But there was another thought which I am sure arrived very early on, seemingly unbidden. It was a biblical text: They have sown the wind, and they shall reap the whirlwind. The ancient prophet's powerful aphorism remained with me during the following days and weeks. Very soon it began to seem a summation of the view I already held, that the attack on the World Trade Centre was a wicked and monstrous act - but it was not gratuitous.

In the aftermath, Americans and the rest of the world were insulted by politicians and other public figures who fatuously claimed that the terrorists had done this because they hated freedom, or because American women don't wear veils, or because Americans eat bacon sandwiches. Of course, it was nothing of the kind. It was a counter-attack. Innocent people of American and other nationalities were being punished for crimes committed over many years by a succession of US presidents and their administrations. The attacks of September 11th were, to use an American term not unrelated to winds and whirlwinds, the most devastating 'blowback' in their history.

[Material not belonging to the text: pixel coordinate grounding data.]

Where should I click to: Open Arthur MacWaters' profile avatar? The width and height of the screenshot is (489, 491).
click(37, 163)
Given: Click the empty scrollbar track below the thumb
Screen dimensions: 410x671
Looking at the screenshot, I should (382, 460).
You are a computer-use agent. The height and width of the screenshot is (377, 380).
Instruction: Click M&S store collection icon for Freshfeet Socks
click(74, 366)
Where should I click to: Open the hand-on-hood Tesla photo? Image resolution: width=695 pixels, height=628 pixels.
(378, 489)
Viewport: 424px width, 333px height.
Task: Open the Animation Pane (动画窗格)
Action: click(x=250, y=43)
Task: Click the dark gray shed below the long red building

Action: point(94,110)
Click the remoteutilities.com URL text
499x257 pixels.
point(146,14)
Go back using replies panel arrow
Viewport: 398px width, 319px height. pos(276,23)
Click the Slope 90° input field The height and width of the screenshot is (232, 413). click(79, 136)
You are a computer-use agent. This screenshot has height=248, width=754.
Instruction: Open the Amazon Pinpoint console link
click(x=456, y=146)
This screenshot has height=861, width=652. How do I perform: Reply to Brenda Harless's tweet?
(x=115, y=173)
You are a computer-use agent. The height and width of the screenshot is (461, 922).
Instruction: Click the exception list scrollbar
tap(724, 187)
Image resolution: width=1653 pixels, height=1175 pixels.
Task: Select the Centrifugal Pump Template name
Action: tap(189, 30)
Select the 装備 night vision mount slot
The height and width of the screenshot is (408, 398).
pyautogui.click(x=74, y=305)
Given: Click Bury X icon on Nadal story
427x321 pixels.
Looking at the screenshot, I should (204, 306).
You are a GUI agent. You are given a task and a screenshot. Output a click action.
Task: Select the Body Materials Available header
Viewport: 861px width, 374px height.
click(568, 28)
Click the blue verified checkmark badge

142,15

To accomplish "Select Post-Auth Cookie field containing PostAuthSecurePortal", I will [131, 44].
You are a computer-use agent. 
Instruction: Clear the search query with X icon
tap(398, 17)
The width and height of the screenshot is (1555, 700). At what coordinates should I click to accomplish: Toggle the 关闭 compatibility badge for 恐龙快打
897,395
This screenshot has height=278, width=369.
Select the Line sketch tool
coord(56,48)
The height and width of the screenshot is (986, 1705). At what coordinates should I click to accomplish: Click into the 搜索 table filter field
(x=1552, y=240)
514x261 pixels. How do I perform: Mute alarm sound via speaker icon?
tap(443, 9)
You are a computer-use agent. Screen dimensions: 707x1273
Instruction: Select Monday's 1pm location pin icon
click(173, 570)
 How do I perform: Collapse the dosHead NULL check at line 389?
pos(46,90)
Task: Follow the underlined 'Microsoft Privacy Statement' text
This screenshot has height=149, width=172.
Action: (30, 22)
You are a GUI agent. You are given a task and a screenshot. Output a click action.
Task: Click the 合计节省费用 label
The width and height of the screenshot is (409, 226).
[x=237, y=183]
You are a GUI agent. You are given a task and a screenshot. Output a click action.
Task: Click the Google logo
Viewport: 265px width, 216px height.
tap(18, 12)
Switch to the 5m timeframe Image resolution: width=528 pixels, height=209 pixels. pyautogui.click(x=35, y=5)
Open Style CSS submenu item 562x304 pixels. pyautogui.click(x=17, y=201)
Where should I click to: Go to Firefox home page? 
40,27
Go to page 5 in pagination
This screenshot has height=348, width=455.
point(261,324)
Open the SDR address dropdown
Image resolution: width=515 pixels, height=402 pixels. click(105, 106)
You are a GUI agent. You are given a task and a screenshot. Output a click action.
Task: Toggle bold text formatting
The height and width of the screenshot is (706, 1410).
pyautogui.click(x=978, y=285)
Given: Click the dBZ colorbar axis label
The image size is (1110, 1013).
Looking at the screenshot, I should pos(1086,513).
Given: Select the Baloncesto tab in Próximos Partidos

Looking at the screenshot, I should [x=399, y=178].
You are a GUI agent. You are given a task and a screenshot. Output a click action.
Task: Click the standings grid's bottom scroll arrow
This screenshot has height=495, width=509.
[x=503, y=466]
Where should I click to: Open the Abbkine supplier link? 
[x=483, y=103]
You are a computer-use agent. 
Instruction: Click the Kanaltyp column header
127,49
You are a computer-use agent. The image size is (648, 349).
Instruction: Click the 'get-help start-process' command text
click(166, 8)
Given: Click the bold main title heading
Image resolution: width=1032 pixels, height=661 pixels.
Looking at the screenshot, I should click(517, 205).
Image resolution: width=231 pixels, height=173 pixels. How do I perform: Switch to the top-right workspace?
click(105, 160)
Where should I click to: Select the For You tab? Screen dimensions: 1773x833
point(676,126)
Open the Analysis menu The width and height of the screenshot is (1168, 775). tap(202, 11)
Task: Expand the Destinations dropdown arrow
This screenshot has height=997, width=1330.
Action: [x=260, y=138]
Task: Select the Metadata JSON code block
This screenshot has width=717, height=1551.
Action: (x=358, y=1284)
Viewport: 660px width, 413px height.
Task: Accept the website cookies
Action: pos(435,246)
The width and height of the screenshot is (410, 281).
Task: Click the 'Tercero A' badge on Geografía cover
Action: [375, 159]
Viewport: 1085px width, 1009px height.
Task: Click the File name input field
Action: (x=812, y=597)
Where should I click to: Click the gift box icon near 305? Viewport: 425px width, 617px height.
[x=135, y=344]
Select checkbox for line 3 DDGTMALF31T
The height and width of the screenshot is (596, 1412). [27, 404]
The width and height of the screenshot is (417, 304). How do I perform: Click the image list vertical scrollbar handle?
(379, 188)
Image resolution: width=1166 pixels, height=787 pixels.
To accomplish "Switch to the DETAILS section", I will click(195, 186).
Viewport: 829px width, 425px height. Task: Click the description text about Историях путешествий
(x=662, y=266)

Americans have been sowing the wind for over half a century.

When action is taken to overthrow a head of state such as Saddam Hussein, it can always be said that however ham-fisted the operation may have been, at least the world saw the demise of another tyrant. But when US power is deployed to bring down democratically-elected leaders, and indeed put an end to democracy altogether in a country, there can be no pretext or justification. We can look at two examples, one from Latin America and the other from the Muslim world.

2

The case of Guatemala is one of the most egregious political crimes of the twentieth century. Intervention began in 1953, soon after voters in Guatemala had elected a new social-democratic government under Jacobo Arbenz. This was not only not a communist government, there was not even a Soviet embassy in Guatemala City and Moscow refused to give aid or political support to Arbenz. What the Americans did cannot therefore be seen as a Cold War exercise.

There is no need to embellish the story of the ruin of Guatemala. The facts speak for themselves.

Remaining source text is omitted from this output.